Je ne mets cependant pas en doute la sincérité de vos comptes mais je me pose certaines questions qui sont liées à votre stratégie globale.

-  L’évolution des taux qui est inquiétant

La baisse probable des crédits Européens malgré la présidence Française. J’ai l’impression que les Irlandais l’on bien compris.

- L’impact des compétences transférées qui n’est pas très net et le cadeau empoisonné de la TIPP.

Votre taux d’exécution est  louable mais inégale et les trois axes phares de votre politique globale ne sont pas les mieux placés.
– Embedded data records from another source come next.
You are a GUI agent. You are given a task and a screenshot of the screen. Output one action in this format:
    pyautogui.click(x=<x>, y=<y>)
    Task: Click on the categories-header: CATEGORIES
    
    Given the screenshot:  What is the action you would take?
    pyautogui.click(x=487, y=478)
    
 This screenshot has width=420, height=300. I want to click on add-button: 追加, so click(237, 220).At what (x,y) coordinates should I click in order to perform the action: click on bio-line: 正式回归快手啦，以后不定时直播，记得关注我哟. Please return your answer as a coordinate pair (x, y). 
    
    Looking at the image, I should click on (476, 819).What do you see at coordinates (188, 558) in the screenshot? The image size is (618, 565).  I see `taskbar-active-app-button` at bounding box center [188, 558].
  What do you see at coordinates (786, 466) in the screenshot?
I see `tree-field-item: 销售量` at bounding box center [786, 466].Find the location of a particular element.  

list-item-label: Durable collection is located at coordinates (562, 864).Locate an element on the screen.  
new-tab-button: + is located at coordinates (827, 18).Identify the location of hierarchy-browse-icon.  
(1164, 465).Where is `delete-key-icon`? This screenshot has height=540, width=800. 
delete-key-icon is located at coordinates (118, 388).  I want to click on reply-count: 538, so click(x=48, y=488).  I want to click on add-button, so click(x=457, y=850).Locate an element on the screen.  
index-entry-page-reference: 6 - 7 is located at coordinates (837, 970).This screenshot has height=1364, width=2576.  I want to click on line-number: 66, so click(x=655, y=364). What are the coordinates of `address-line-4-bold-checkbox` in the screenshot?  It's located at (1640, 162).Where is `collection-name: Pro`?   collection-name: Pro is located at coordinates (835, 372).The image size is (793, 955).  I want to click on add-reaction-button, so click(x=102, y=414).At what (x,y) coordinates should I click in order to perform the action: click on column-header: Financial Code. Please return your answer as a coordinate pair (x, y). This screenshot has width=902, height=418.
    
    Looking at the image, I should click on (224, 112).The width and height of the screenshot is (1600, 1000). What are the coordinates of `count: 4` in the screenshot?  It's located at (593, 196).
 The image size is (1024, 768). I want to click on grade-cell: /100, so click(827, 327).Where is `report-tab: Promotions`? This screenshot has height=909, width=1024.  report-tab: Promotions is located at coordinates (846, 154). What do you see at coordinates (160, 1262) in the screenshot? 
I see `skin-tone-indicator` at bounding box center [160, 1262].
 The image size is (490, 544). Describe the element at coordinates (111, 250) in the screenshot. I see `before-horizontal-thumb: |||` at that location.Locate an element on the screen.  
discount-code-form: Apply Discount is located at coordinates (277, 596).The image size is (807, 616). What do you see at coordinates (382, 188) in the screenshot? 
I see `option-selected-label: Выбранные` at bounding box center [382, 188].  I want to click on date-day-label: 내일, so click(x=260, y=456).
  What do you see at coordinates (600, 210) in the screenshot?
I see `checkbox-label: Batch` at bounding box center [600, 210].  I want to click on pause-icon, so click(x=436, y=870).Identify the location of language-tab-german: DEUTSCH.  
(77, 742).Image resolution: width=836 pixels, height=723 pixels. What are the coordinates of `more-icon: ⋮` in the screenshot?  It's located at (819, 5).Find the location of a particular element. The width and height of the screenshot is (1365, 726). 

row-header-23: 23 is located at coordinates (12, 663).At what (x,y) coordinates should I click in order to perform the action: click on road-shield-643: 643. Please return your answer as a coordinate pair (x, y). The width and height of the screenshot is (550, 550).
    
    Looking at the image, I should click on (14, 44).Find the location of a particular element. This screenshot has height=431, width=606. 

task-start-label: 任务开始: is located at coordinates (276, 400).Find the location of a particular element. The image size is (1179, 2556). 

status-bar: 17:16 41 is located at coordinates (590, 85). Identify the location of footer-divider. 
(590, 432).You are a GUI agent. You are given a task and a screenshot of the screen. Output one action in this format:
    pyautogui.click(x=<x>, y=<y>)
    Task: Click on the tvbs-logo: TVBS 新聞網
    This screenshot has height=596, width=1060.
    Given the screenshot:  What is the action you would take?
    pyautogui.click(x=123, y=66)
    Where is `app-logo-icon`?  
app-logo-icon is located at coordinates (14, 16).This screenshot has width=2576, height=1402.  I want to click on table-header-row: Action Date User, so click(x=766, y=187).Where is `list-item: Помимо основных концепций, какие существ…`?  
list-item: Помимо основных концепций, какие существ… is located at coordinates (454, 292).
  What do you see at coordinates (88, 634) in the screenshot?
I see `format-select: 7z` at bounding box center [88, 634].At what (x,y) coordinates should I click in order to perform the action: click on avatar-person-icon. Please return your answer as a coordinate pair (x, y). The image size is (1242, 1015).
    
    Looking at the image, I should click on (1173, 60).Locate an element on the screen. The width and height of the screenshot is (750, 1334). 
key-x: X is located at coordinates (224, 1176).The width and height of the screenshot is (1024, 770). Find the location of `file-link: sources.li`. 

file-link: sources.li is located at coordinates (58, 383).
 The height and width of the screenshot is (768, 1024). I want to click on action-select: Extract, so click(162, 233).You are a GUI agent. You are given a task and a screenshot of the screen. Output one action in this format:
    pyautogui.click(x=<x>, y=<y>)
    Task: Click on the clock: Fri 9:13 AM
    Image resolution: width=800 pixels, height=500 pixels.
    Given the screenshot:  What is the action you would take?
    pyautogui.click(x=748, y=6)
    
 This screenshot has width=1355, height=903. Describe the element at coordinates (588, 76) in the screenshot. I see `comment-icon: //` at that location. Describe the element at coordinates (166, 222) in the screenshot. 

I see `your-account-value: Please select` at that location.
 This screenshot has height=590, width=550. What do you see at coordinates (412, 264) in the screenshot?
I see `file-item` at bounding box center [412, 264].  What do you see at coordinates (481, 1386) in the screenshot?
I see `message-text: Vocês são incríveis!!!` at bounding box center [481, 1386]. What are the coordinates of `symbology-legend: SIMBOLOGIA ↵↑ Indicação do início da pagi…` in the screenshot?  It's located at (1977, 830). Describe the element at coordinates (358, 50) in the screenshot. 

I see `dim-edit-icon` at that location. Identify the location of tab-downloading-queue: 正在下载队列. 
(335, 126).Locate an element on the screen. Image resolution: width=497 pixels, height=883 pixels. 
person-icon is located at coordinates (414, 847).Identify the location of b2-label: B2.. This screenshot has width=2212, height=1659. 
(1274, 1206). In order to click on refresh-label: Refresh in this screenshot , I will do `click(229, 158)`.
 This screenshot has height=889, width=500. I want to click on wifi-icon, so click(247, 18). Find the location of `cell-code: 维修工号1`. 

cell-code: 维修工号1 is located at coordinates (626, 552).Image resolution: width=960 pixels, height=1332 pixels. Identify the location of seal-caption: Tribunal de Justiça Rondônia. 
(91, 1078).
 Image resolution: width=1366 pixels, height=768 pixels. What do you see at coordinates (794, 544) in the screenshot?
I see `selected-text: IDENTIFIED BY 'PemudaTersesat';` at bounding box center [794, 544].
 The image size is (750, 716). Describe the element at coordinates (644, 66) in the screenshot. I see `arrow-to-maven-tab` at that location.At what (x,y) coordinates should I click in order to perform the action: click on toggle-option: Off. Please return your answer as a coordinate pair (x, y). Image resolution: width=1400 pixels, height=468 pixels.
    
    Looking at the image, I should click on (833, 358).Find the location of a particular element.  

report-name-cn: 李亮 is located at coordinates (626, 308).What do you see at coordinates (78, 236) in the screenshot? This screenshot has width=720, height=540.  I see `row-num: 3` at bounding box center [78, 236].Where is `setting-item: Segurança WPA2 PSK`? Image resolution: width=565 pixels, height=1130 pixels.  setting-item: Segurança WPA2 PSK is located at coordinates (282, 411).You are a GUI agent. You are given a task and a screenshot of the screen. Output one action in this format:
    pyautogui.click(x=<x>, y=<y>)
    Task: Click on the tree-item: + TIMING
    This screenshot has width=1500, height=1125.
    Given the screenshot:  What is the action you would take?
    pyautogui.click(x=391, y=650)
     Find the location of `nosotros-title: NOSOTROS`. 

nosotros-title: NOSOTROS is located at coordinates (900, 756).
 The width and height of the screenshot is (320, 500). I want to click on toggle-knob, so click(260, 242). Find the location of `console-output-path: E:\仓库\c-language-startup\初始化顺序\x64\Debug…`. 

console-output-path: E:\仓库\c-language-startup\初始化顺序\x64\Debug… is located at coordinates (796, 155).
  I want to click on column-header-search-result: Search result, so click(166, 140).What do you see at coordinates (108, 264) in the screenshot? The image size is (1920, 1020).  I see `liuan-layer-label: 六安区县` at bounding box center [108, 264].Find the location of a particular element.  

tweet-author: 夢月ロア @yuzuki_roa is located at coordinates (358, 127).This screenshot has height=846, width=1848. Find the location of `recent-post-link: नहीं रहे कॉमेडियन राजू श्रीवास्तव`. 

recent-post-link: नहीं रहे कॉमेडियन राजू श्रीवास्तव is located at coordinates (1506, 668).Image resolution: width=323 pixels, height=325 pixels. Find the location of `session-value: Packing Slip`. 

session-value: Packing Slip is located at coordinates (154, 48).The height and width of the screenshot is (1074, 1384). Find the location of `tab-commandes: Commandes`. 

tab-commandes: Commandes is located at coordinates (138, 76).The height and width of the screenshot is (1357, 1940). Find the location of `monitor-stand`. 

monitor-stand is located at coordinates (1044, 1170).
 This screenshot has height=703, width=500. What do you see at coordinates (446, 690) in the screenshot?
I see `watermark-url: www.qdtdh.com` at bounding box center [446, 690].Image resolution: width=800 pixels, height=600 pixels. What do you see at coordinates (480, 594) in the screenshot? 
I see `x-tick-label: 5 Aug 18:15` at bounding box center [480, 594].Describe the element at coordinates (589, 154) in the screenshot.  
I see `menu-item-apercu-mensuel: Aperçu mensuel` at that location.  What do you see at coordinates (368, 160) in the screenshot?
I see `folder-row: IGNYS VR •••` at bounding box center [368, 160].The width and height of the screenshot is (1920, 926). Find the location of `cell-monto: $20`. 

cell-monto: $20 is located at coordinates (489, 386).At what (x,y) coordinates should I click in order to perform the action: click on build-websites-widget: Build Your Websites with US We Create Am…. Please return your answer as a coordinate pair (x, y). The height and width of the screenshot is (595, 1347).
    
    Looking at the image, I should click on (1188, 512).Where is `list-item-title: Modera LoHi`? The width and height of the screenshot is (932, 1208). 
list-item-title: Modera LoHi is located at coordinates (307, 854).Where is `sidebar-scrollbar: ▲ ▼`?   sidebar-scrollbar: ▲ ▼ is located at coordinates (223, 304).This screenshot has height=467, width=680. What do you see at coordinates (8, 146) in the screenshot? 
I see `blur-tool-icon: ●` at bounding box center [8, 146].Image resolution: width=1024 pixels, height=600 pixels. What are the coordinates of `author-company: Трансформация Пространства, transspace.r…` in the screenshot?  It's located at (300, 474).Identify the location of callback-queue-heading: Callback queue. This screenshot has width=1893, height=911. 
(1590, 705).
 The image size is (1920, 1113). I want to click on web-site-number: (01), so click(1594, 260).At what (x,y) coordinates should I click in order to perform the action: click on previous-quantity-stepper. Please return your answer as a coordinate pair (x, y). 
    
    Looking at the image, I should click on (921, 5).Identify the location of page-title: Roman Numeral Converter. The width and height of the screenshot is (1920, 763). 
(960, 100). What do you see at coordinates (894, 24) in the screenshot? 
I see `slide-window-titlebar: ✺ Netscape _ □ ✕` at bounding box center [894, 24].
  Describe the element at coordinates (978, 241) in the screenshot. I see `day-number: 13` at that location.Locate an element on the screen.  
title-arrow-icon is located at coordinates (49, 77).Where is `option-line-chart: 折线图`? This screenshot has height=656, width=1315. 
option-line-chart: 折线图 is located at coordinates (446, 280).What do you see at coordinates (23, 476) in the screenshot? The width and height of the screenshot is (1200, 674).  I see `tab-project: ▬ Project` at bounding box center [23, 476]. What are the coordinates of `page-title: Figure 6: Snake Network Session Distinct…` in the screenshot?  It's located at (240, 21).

Je parle de l’agriculture- environnement  , de la recherche et de l’économie - emploi.

Malheureusement quand on y regarde de plus prêt et que l’on  ne sous estime pas les difficultés économiques et sociales  on n’est pas prêt de faire évoluer ces trois pôle  vers un nouvel essor , cela sera très très difficile !!!

Il sera donc indispensable de confirmer certaines participations financières absolument nécessaires . Par exemple pour le fluvial et le TGV.  Vos propres mots Monsieur le président :  Etre volontariste et réaliste. 

Monsieur le président n’importe qui peut augmenter la fiscalité, prélever des taxes ( les socialistes des autres régions ne s’en privent pas) mais rares sont ceux qui sont capables de pratiquer une politique d’urgence face aux difficultés de nos concitoyens.

Vous n’annulerez sans doute pas la hausse de la fiscalité locale c’est pourquoi nous voterons contre ces rapports.